Den Erfolg der Arbeit des Verbandes allein an dieser einen Zahl festzumachen, greift freilich zu kurz. Denn zum einen ist das DAI in seinen weiteren Zielsetzungen - etwa einer Stärkung der Position Deutschlands als Standort für Finanzdienstleistungen im internationalen Wettbewerb ebenso deutlich wahrnehmbar wie mit seinen Denkanstößen zur Weiterentwicklung der kapitalmarktpolitischen Rahmenbedingungen und der Verbesserung der Unternehmensfinanzierung in Deutschland. Und zum zweiten ist hierzulande das Umfeld zur Förderung der Aktienkultur eindeutig schwieriger als in anderen Ländern. Dass die historisch gewachsene Ausgestaltung der Altersvorsorge mit ihrem Schwerpunkt auf dem umlagebasierten System der gesetzlichen Rentenversicherung in Deutschland Aktieninvestments in der Vergangenheit nicht gerade gefördert hat, ist schon oft genug betont worden.
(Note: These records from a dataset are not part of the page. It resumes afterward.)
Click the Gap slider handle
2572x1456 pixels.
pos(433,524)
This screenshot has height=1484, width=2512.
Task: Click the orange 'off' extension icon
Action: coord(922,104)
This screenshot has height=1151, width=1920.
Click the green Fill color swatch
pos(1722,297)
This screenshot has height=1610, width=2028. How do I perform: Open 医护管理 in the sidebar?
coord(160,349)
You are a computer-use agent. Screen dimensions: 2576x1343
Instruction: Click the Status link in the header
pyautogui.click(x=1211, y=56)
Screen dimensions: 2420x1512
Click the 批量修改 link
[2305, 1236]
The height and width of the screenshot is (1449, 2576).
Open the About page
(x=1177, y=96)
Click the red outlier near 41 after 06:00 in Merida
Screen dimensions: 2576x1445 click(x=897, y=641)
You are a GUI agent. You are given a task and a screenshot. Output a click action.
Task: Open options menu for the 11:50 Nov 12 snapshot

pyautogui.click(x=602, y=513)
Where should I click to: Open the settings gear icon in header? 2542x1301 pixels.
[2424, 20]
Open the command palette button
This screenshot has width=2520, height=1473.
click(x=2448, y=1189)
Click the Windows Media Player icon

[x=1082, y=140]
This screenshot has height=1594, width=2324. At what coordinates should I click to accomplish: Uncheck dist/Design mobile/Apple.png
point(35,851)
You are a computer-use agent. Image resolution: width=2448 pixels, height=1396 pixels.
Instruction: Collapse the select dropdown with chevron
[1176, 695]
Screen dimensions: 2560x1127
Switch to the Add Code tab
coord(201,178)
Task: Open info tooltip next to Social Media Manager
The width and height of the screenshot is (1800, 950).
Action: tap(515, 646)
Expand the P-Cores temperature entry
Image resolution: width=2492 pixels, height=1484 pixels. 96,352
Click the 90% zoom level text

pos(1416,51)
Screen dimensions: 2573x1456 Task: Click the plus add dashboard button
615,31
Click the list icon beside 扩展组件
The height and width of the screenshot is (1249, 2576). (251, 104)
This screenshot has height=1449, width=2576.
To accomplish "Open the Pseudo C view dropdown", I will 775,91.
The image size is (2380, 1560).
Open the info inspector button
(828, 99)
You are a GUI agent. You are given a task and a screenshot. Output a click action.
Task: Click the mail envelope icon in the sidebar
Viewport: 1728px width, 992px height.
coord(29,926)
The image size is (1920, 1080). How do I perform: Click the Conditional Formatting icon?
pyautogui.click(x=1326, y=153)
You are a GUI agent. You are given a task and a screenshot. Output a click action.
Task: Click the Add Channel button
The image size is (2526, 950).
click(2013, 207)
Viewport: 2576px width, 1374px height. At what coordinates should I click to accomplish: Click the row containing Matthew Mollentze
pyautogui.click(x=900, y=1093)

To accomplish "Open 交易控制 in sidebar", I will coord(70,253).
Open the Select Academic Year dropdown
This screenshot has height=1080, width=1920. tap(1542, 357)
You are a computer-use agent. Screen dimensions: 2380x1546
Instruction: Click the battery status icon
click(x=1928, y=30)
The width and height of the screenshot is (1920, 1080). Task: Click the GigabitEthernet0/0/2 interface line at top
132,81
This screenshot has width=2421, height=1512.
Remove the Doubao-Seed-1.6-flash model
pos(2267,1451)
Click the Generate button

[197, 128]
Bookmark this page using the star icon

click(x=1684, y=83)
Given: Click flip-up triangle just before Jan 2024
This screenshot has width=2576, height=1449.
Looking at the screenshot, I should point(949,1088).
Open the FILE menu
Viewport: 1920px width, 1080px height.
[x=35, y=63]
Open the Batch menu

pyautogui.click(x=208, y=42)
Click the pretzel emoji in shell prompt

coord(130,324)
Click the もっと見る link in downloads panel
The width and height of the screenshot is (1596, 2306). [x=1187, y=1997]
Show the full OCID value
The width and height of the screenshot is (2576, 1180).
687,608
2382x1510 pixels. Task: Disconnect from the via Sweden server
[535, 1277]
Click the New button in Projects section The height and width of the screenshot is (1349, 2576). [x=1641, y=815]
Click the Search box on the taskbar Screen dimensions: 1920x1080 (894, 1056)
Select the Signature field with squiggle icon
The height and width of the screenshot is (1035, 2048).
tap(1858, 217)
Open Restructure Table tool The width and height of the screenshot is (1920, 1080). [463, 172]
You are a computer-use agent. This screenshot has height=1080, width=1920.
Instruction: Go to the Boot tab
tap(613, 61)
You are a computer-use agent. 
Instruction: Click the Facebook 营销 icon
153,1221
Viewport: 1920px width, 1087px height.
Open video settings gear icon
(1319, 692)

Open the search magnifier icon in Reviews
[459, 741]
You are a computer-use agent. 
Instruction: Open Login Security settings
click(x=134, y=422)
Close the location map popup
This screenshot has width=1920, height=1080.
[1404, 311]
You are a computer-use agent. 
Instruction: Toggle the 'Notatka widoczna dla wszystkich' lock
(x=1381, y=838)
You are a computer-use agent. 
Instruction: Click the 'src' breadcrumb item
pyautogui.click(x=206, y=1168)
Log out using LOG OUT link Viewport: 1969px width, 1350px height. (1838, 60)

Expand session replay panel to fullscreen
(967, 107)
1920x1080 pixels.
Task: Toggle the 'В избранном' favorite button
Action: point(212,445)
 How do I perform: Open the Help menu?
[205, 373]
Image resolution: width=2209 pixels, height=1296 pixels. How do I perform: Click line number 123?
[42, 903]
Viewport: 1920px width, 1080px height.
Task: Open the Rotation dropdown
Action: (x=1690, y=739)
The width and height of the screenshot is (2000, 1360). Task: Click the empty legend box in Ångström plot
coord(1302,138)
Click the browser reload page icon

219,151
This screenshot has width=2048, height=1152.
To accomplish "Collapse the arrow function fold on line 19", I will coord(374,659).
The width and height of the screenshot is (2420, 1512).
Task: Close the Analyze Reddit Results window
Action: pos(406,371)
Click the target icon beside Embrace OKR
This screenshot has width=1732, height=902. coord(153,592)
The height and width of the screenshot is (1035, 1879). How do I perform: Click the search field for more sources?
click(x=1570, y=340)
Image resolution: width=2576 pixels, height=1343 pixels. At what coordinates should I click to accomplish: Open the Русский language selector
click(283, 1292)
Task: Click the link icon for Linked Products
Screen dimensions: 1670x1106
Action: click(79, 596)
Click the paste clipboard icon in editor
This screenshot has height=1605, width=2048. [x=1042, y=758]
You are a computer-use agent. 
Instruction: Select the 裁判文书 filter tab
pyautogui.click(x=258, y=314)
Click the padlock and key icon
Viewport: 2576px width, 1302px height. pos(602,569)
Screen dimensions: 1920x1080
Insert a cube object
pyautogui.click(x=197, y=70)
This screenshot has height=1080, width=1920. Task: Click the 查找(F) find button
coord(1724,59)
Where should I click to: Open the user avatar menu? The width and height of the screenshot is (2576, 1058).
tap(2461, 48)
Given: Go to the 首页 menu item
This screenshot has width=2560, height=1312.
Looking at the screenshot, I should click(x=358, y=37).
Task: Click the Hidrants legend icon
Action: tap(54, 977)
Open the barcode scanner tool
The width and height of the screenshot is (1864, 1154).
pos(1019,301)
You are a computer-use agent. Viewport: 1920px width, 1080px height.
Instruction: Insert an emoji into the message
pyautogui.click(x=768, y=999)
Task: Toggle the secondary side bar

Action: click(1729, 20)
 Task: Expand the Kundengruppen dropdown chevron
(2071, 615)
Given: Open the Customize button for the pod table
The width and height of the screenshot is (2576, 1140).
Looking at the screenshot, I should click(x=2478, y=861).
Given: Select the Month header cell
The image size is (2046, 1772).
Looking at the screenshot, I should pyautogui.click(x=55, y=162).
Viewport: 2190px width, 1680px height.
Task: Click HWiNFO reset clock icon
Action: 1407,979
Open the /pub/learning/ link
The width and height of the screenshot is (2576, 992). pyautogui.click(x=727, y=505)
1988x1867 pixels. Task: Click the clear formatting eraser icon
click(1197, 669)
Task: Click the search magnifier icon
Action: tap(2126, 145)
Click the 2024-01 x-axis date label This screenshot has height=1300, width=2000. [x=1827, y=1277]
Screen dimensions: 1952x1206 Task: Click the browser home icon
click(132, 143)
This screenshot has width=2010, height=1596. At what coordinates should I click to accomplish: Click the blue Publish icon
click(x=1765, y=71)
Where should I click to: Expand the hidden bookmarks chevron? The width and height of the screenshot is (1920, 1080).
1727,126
Aber auch in der heutigen Phase, in der immerhin in breiten Kreisen der Bevölkerung die Einsicht in die Notwendigkeit einer Stärkung der Eigenvorsorge durchaus angekommen ist, gibt es gleich mehrere Hindernisse für ein Aufblühen der Aktienkultur.

So ist es - anders als in anderen Ländern - politisch nur in Maßen erwünscht oder umsetzbar, die Altersvorsorge über Aktiensparen steuerlich zu fördern. Und wenn das wie in den Durchführungswegen des Betriebsrentengesetzes für die bAV doch geschieht, so werden solche Maßnahmen sehr zum Leidwesen diverser Interessenverbände durch andere gesetzliche Regelungen oft konterkariert - etwa durch die Halbierung des Steuerfreibetrags auf Kapitaleinkommen. Zu den erschwerten Bedingungen auf dem mühsamen Weg zu einem Volk der Aktionäre zählt ferner der zumindest gefühlte und wahrscheinlich auch empirisch belegbare Anstieg der Volatilität an den (Aktien-)Märkten. Die Gelassenheit, für ihre Altersvorsorge auch in Schwächephasen auf die langfristige Wirkung von Aktienanlagen zu setzen, haben die deutschen Anleger nie gelernt. Nicht zuletzt dürfte auch die Kombination aus historisch begründbarer Risikoscheu mit den Vertriebsmethoden der hiesigen Kreditwirtschaft einen gewichtigen Beitrag für die Beharrungstendenzen bei vergleichsweise bescheidenen Aktionärszahlen leisten. Solange die risikoaversen Anleger von den hiesigen Banken und ihren Tochtergesellschaften mit immer neuen Garantieprodukten bedient werden und sich mit häufigen Umschichtungen ihrer Portfolios auch noch recht ordentlich verdienen lässt, darf man nicht ernsthaft erwarten, an die Aktionärsstruktur anderer Länder anknüpfen zu können.

Dem DAI bleibt unter diesen Bedingungen die offensive Aufklärungsarbeit über grundsätzliche Einwände gegen die eingeschlagene Richtung (siehe Mitarbeiterbeteiligung) und/oder widersprüchliche Detailregelungen in diversen Gesetzgebungsverfahren, (etwa bei der praktischen Ausgestaltung der Abgeltungssteuer). Ruhm in der breiten Öffentlichkeit kann man sich mit der Analyse komplexer Sachverhalte selten erwerben. Aber die Stellungnahmen des DAI für die politischen Gremien (meist in Brüssel) und die Seminare, Publikationen und anderen Dienstleistungen sind Angebote zur Schärfung des Sachverstandes in den Mitgliedshäusern. Denen tut es gerade in Zeiten wie diesen gut, wenn gründlich über die Gestaltung komplizierter Dinge nachgedacht wird.